Stored entries →
╭──

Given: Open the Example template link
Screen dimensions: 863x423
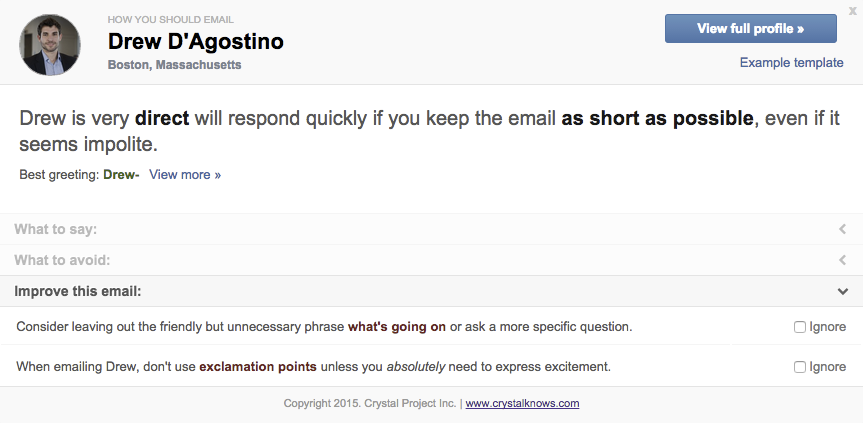Looking at the screenshot, I should click(791, 63).
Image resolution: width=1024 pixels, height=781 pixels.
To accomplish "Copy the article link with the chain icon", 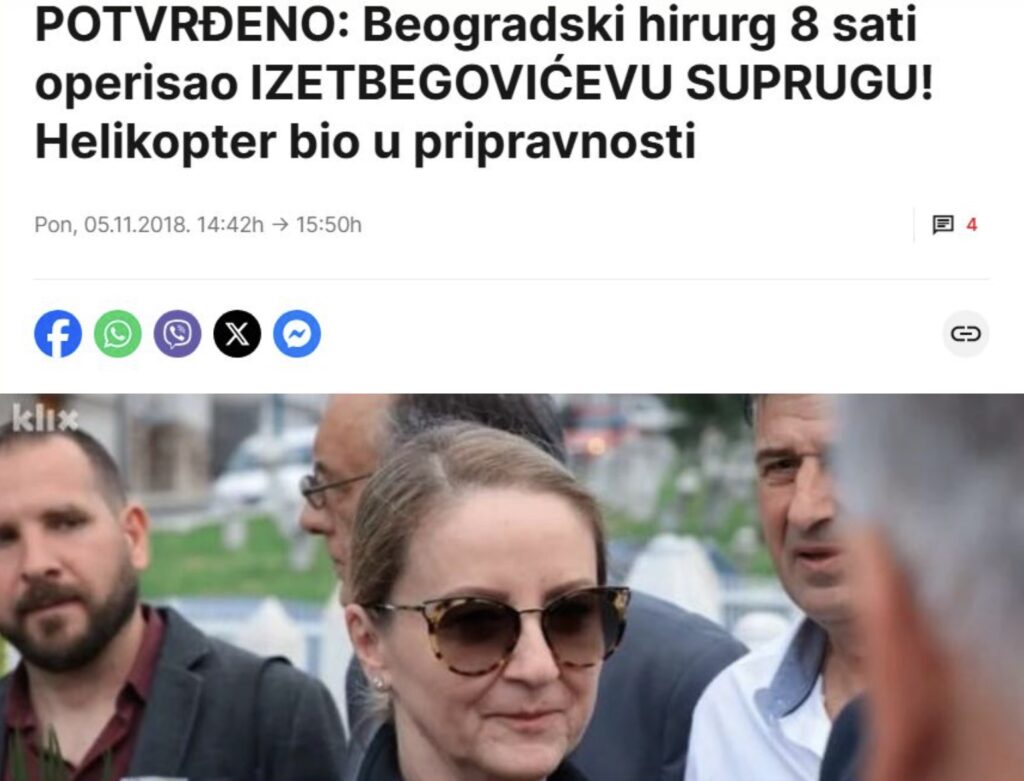I will 966,334.
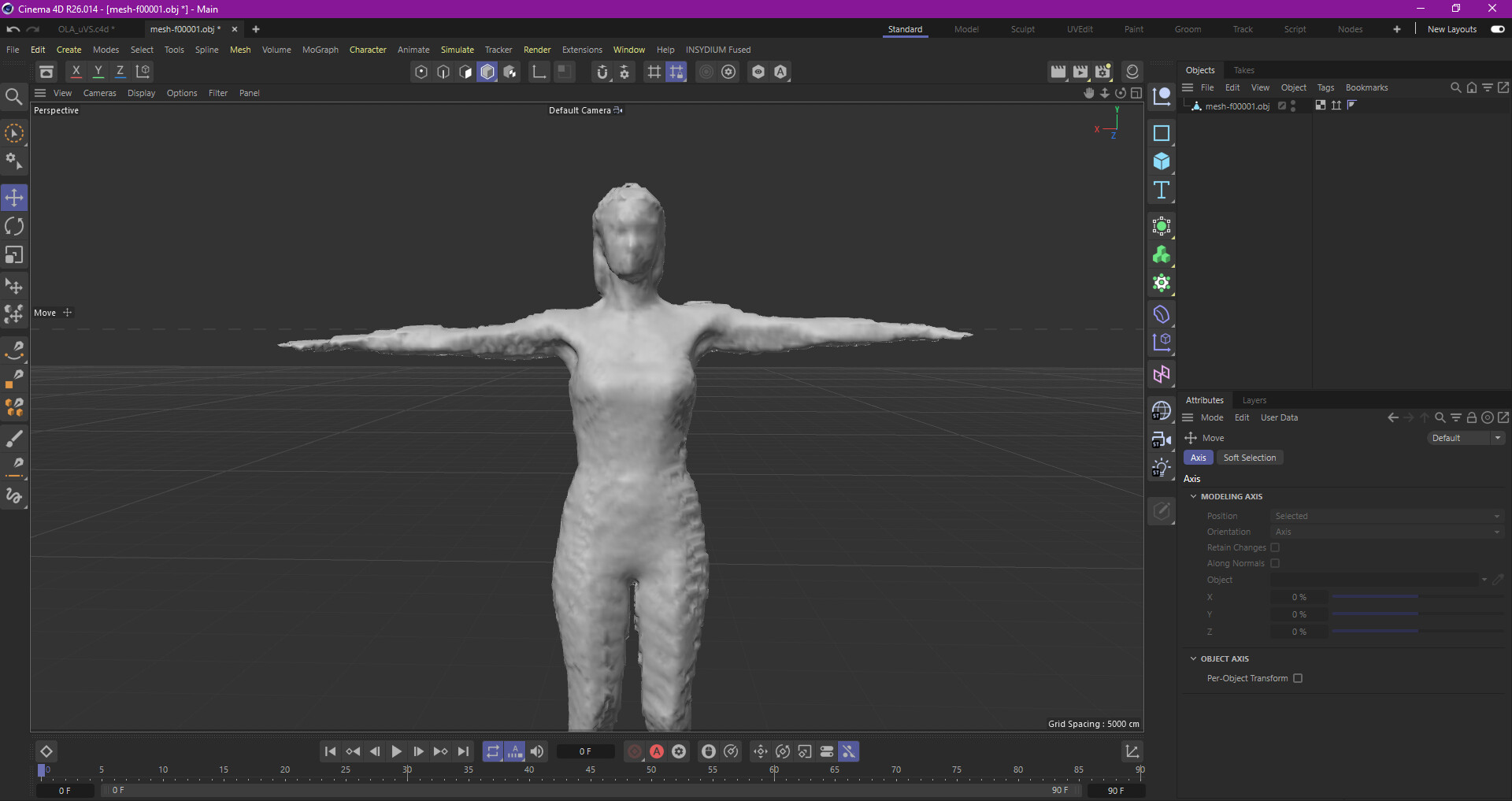The height and width of the screenshot is (801, 1512).
Task: Enable the Per-Object Transform checkbox
Action: (x=1298, y=678)
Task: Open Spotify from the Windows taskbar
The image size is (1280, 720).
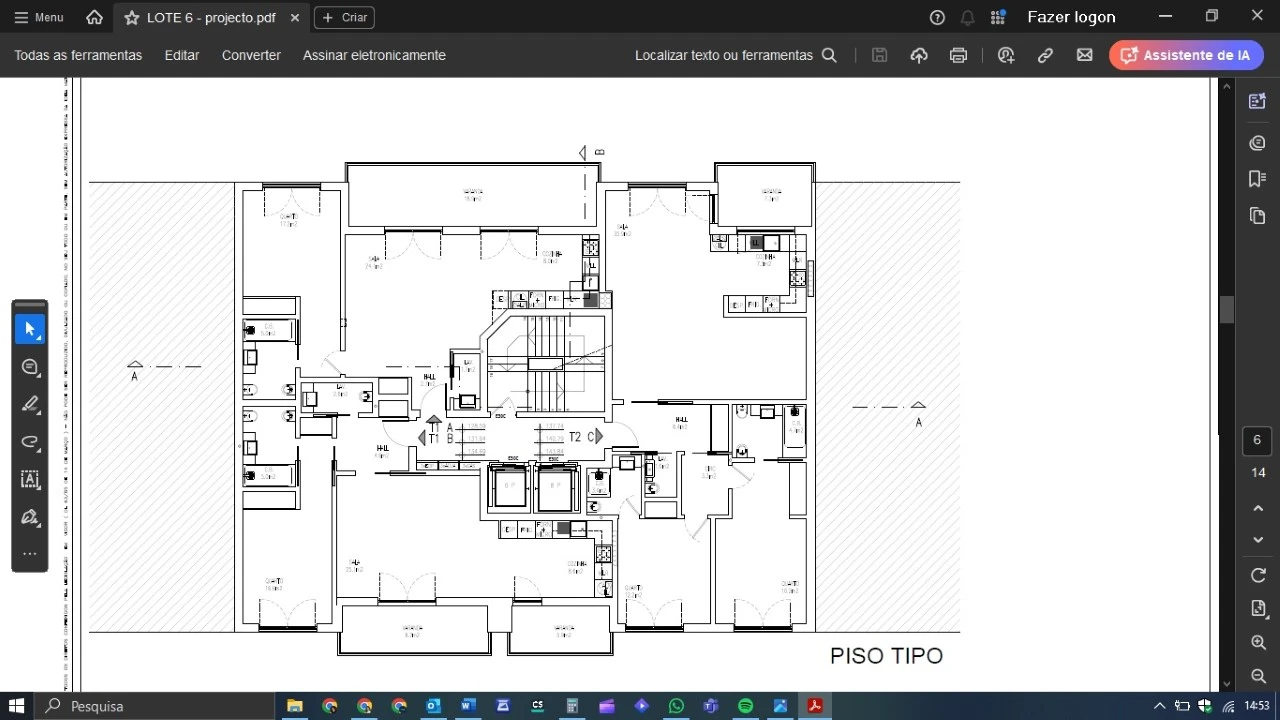Action: pyautogui.click(x=745, y=706)
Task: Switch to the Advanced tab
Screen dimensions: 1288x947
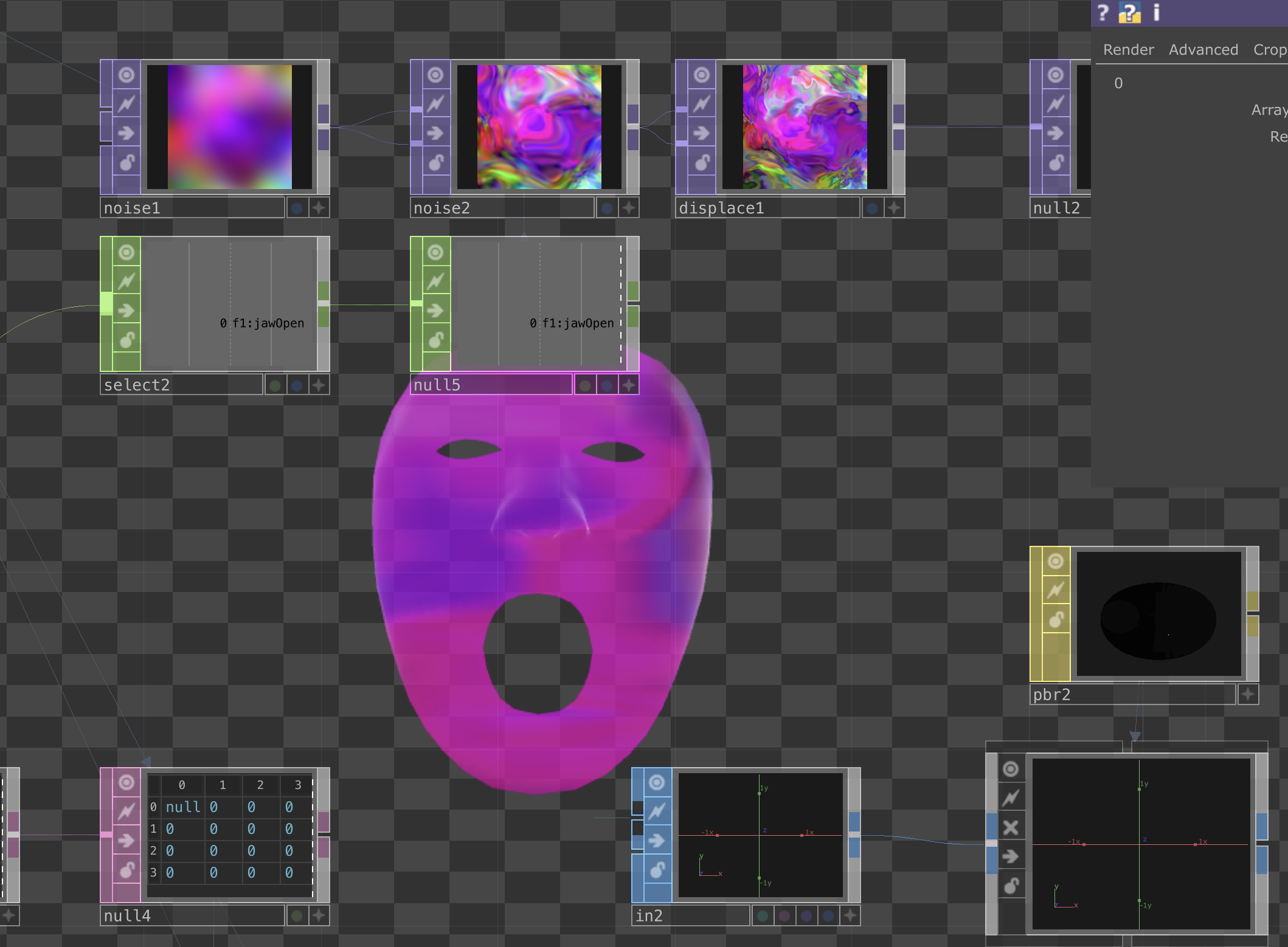Action: (x=1203, y=49)
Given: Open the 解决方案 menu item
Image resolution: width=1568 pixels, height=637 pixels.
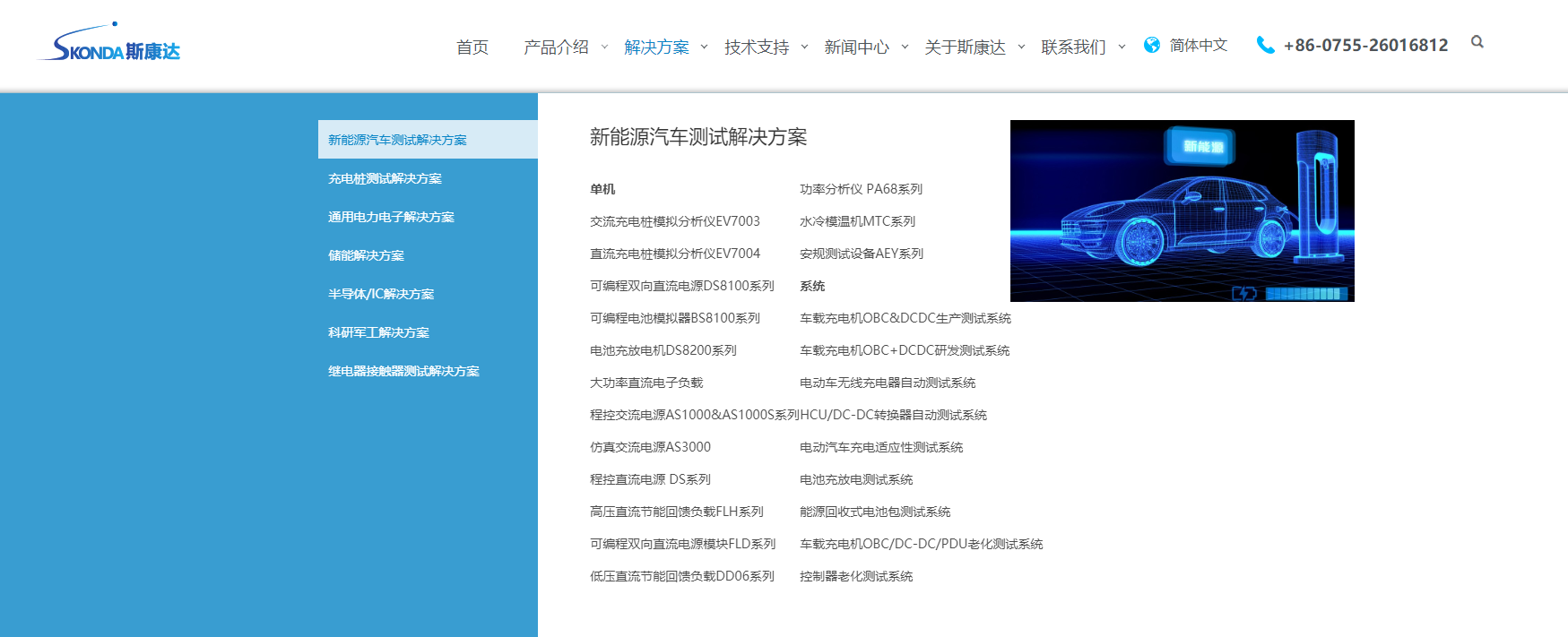Looking at the screenshot, I should point(656,47).
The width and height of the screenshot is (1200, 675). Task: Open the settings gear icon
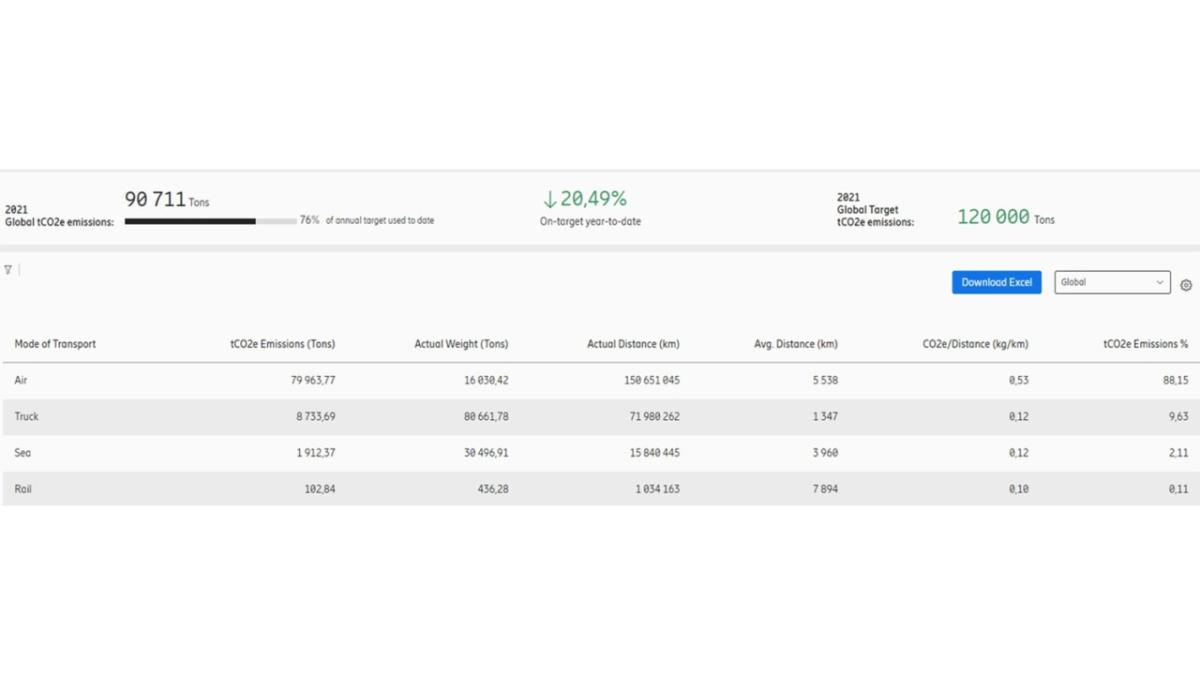[x=1186, y=285]
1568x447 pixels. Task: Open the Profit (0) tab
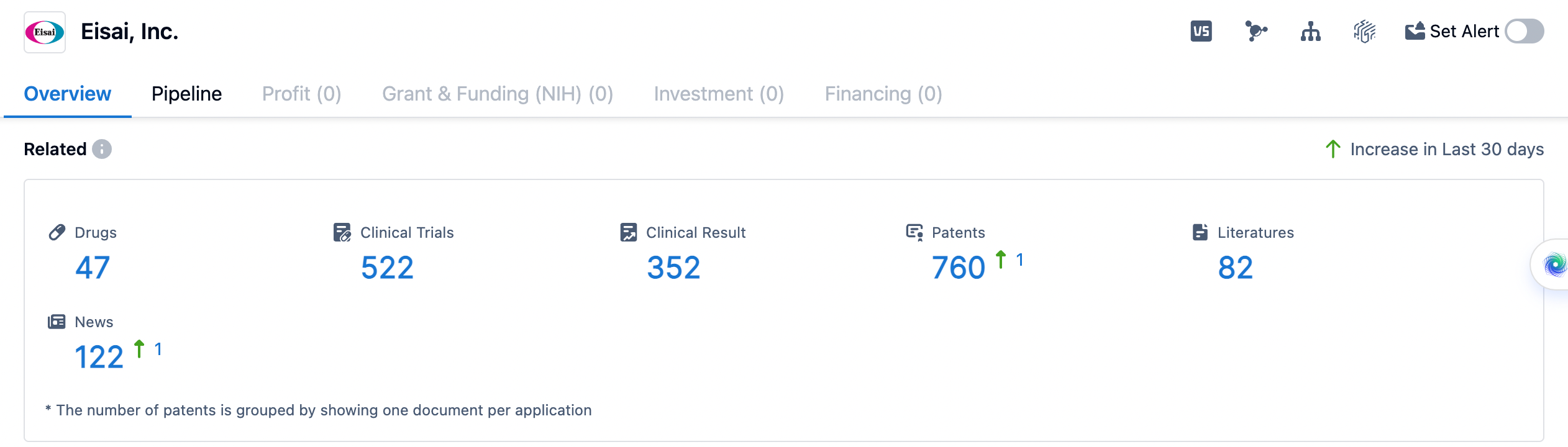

╰──

Write out the records above, from the line containing "Task: Switch to the Advanced tab" down to the end of the records, reproducing each line verbatim. Leave the pictures out.

Task: Switch to the Advanced tab
Screen dimensions: 1288x947
Action: (x=1203, y=49)
Given: Open the 解决方案 menu item
Image resolution: width=1568 pixels, height=637 pixels.
Looking at the screenshot, I should point(656,47).
The width and height of the screenshot is (1200, 675). Task: Open the settings gear icon
[x=1186, y=285]
1568x447 pixels. Task: Open the Profit (0) tab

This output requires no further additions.